TASK TO CARRY OUT: Please extract the passage of the War of the Pacific text verbatim, starting with "Despite the concessions, the" and going on through "the crippling loss.".

EXTRACTED TEXT:

Despite the concessions, the loss of the litoral (the coast) remains a deeply-emotional and political issue for Bolivians, as was particularly evident during the 2003 natural gas riots. Undeterred by the seaport concessions granted to Bolivia via the 1904 treaty, Bolivian popular opinion still attributes problems to the landlocked condition, and getting a sovereign piece of the seacoast via Chilean land is often seen as the solution to the problems. Numerous Bolivian presidents pressured Chile for sovereign access to the sea. Diplomatic relations with Chile were severed on March 17, 1978 in spite of considerable commercial ties. The leading Bolivian newspaper El Diario featured at least every week an editorial on the subject, and Bolivians annually celebrate a patriotic "Dia del Mar" (Day of the Sea) to remember the crippling loss.

Chile 

During the war, Chile dropped its claims on more than  of Patagonia in the 1881 Chile-Argentina treaty to ensure Argentina's neutrality. After the war, the Puna de Atacama dispute grew until 1899 since both Chile and Argentina claimed former Bolivian territories. On August 28, 1929, Chile returned the province of Tacna to Peru. In 1999, Chile and Peru at last agreed to implement the Treaty of Lima (1929) fully by providing Peru with a port in Arica.

Peru 
According to Bruce W. Farcau, "in Peru, the wounds run less deep than in neighboring Bolivia". After the War of the Pacific, Peru was left without saltpeter production, the Chilean controlled production decreased to 15%, and production controlled by British investors rose to 55%. According to military historian Robert L. Scheina, the Chilean plunder of Peruvian national literary and art treasures contributed to "demands of revenge among Peruvians for decades." Scholar Brooke Larson pointed out that the War of the Pacific was the "first time since independence wars" that "Peru was invaded, occupied and pillaged by a foreign army" and that "no other Andean republic experienced such a costly and humiliating defeat as Peru did in the hands of Chile".

COLLECTED DATA:
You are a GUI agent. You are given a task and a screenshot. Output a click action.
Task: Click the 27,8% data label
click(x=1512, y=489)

WORKED ANSWER:
Despite the concessions, the loss of the litoral (the coast) remains a deeply-emotional and political issue for Bolivians, as was particularly evident during the 2003 natural gas riots. Undeterred by the seaport concessions granted to Bolivia via the 1904 treaty, Bolivian popular opinion still attributes problems to the landlocked condition, and getting a sovereign piece of the seacoast via Chilean land is often seen as the solution to the problems. Numerous Bolivian presidents pressured Chile for sovereign access to the sea. Diplomatic relations with Chile were severed on March 17, 1978 in spite of considerable commercial ties. The leading Bolivian newspaper El Diario featured at least every week an editorial on the subject, and Bolivians annually celebrate a patriotic "Dia del Mar" (Day of the Sea) to remember the crippling loss.